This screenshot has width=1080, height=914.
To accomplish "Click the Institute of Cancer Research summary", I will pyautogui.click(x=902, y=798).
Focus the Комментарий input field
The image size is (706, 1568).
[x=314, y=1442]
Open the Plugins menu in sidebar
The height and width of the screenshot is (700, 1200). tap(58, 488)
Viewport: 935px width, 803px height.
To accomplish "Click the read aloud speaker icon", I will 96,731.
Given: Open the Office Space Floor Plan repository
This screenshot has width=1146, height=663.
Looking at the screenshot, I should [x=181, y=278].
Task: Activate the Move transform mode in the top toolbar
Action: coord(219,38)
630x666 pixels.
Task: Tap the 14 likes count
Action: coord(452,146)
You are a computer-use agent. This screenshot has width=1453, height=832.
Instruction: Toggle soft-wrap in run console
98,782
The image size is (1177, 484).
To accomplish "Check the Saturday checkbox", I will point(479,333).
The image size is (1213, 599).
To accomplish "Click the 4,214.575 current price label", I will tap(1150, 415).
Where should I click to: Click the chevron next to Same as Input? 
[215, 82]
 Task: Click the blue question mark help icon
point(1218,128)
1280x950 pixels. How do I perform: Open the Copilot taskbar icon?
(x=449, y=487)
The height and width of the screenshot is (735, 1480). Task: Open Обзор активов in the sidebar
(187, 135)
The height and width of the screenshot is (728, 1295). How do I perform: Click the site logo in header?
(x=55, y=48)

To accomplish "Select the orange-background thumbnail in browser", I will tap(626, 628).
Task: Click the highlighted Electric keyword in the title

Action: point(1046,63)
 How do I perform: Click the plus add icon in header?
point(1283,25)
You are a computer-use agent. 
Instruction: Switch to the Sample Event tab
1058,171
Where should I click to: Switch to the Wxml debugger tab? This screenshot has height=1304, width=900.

============

▶ _WORK REQUIRED_
Each line from the start of the listing above through the line containing "The image size is (1213, 599)." should be copied exactly, please, with no other lines added.

▶ _ANSWER SPACE_
This screenshot has width=1080, height=914.
To accomplish "Click the Institute of Cancer Research summary", I will pyautogui.click(x=902, y=798).
Focus the Комментарий input field
The image size is (706, 1568).
[x=314, y=1442]
Open the Plugins menu in sidebar
The height and width of the screenshot is (700, 1200). tap(58, 488)
Viewport: 935px width, 803px height.
To accomplish "Click the read aloud speaker icon", I will 96,731.
Given: Open the Office Space Floor Plan repository
This screenshot has width=1146, height=663.
Looking at the screenshot, I should [x=181, y=278].
Task: Activate the Move transform mode in the top toolbar
Action: coord(219,38)
630x666 pixels.
Task: Tap the 14 likes count
Action: coord(452,146)
You are a computer-use agent. This screenshot has width=1453, height=832.
Instruction: Toggle soft-wrap in run console
98,782
The image size is (1177, 484).
To accomplish "Check the Saturday checkbox", I will point(479,333).
The image size is (1213, 599).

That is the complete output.